:: Excerpted text ::

---------------

Innovations in artificial intelligence (AI) have the potential to affect up to 300 million jobs but there is still “significant uncertainty” about the promise of the technology, a new report from Goldman Sachs concludes.
The emergence of “generative” technologies like OpenAI’s GPT-4, which can generate realistic content including text and images, has the potential to create “significant disruption” for the labour market, the finance firm believes.
The latest generation of AIs can understand dozens of languages, write computer code, and generate realistic copy in an instant – with its “ability to generate content that is indistinguishable from human-created output and to break down communication barriers between humans and machines” reflecting a “major advancement with potentially large macroeconomic effects”.
In the US and Europe, “roughly two-thirds of current jobs are exposed to some degree of AI automation” and AI could ultimately “substitute up to one-fourth of current work”, it is predicted.
“Although the impact of AI on the labour market is likely to be significant, most jobs and industries are only partially exposed to automation and are thus more likely to be complemented rather than substituted by AI.
The highest exposure to AI is in office and administrative support, legal professions, architecture and engineering.

---------------

:: Stored data ::
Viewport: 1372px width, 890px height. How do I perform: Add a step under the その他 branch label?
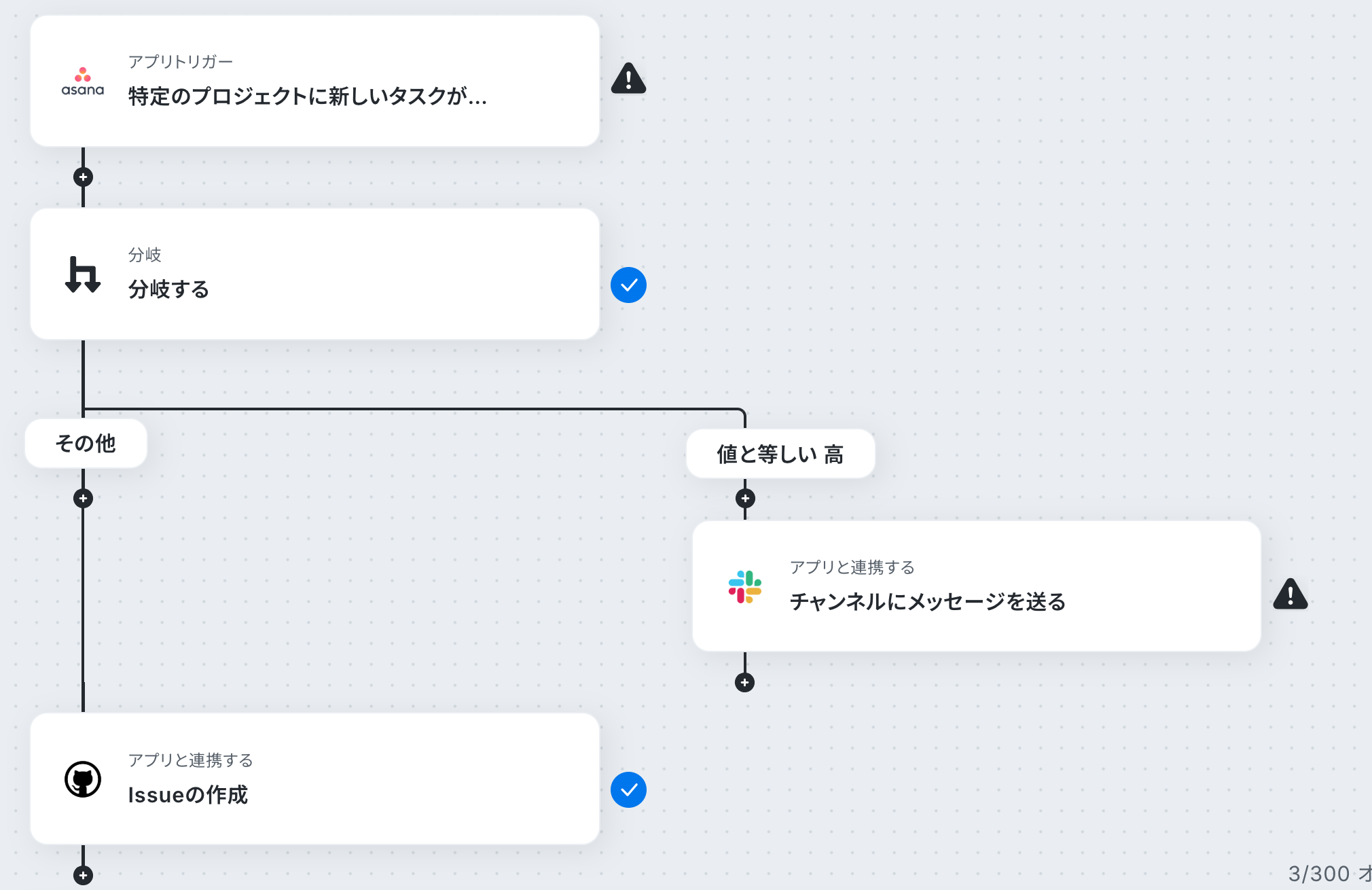click(83, 499)
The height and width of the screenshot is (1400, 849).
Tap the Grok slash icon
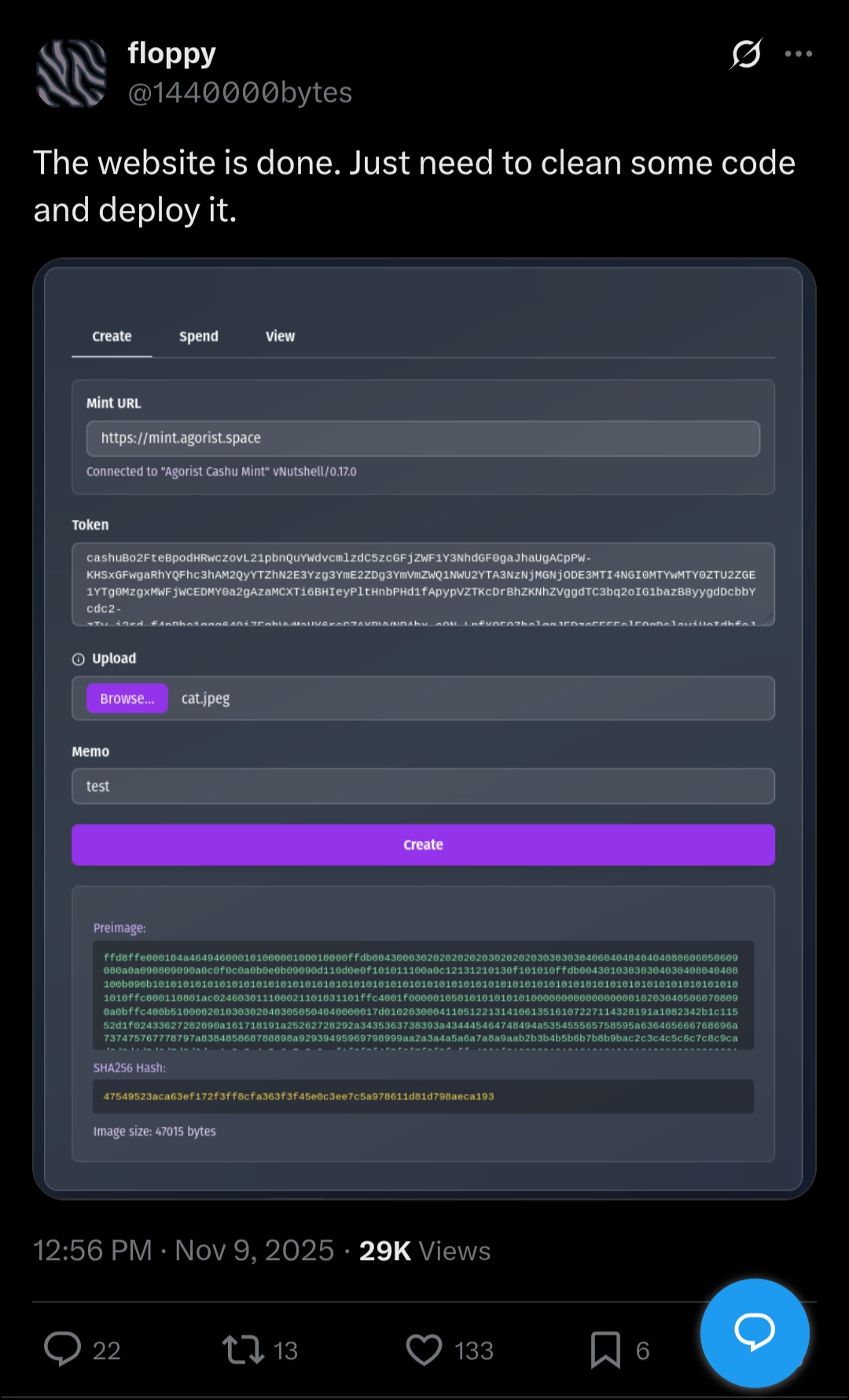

---------------

:: Directions ::
Can you carry on the article about the Goldman Sachs report on AI and jobs, picking up after its final sentence?

:: Output below ::
The industries exposed to AI
The share of work in each sector in the US that could be automated, according to Goldman Sachs:
- Office and administrative support – 46 per cent
- Legal – 44 per cent
- Architecture and engineering – 37 per cent
- Life, physical, and social science – 36 per cent
- Business and financial operations – 35 per cent
- Community and social service – 33 per cent
- Management – 32 per cent
- Sales and related – 31 per cent
- Computer and mathematical – 29 per cent
- Farming, fishing, and forestry – 28 per cent
- Protective service – 28 per cent
- Healthcare practitioners and technical – 28 per cent
- Educational instruction and library – 27 per cent
- Healthcare support – 26 per cent
- Arts, design, entertainment, sports, and media – 26 per cent
- All industries – 25 per cent
- Personal care and service – 19 per cent
- Food preparation and serving related – 12 per cent
- Transportation and material moving – 11 per cent
- Production – 9 per cent
- Construction and extraction – 6 per cent
- Installation, maintenance, and repair – 4 per cent
- Building and grounds cleaning and maintenance – 1 per cent
Despite potentially dire consequences for workers, it would mark an “economically significant” boost to global productivity – which could increase global GDP by up to 7 per cent.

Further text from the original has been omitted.